Target pointing data:
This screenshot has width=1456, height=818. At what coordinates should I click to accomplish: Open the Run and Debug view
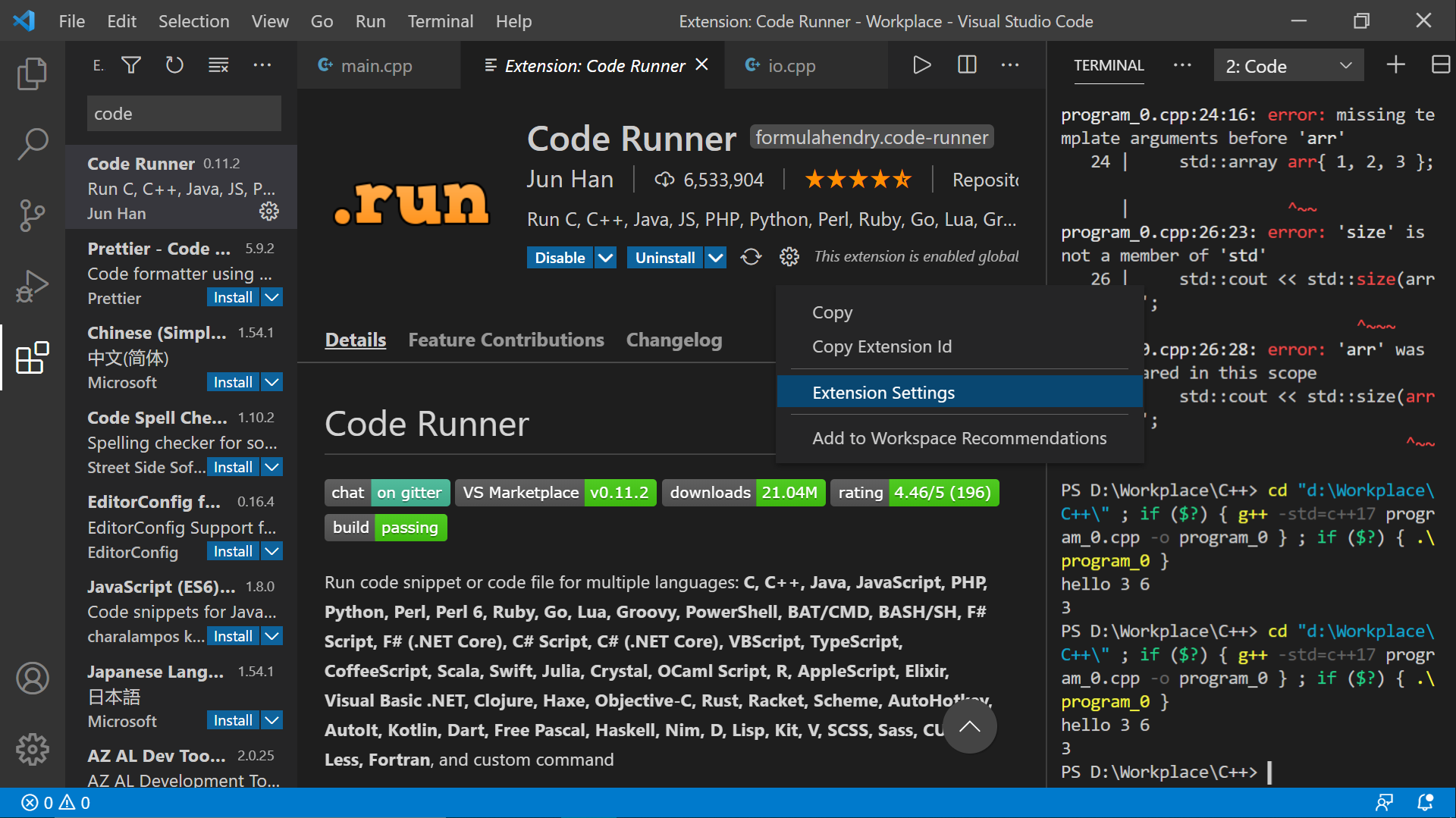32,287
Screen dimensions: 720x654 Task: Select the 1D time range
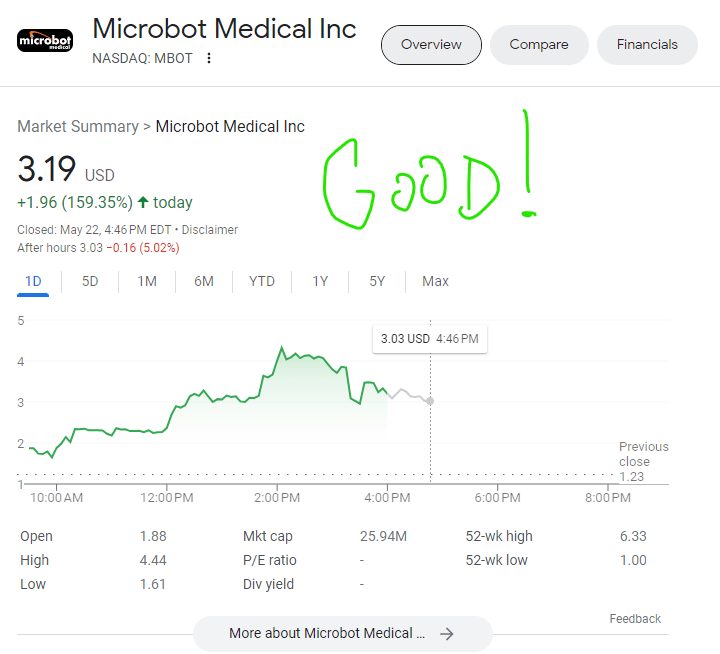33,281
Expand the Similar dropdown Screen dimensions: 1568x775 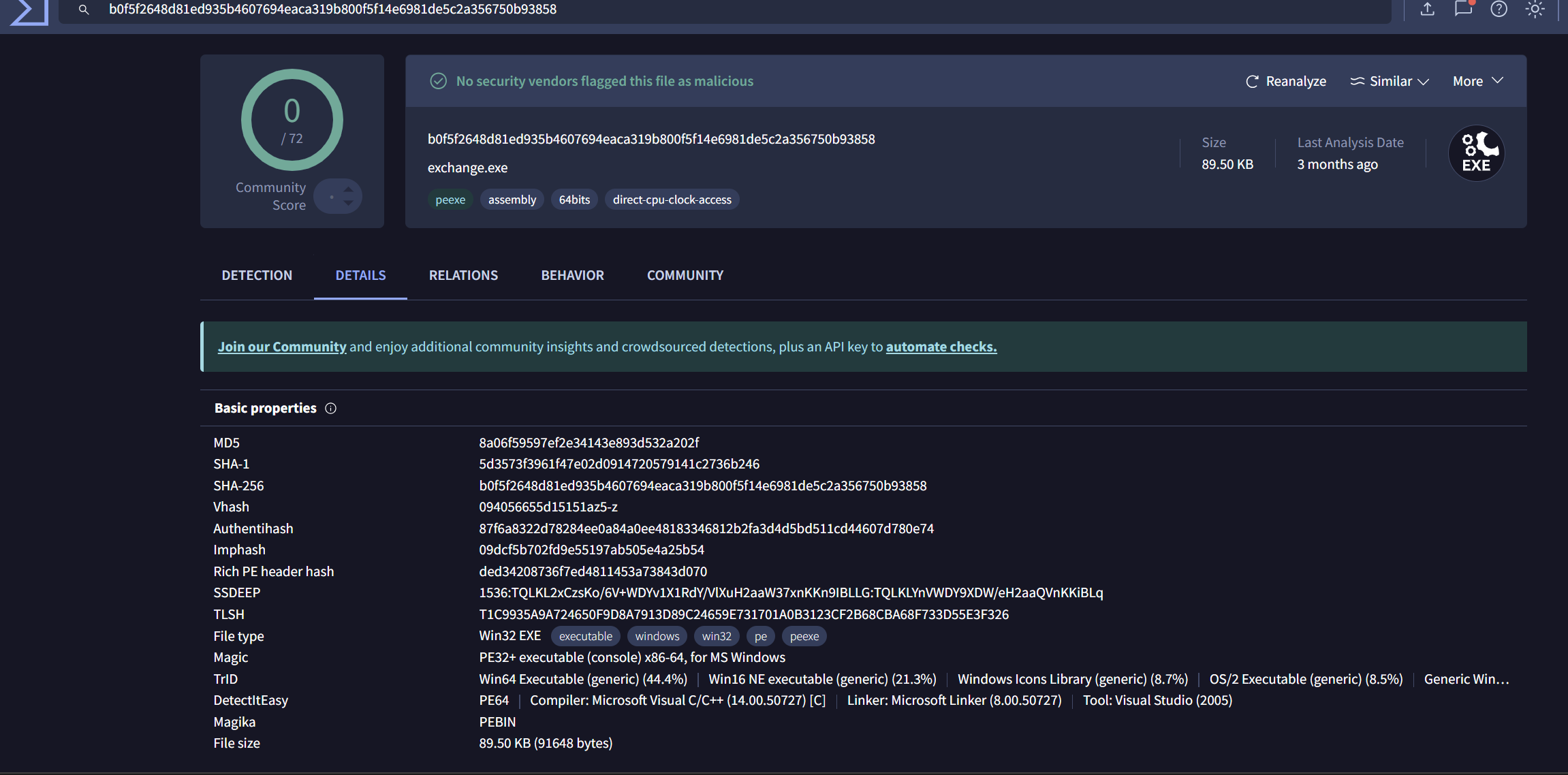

• **DIRECTION**
Give every line of the items above as a Markdown table with the columns Row and Line, numbering the rows and skipping any blank lines. Leave the pictures out of the table.

• **WRITTEN ANSWER**
| Row | Line |
|---|---|
| 1 | This screenshot has width=1456, height=818. At what coordinates should I click to accomplish: Open the Run and Debug view |
| 2 | 32,287 |
| 3 | Screen dimensions: 720x654 Task: Select the 1D time range |
| 4 | 33,281 |
| 5 | Expand the Similar dropdown Screen dimensions: 1568x775  |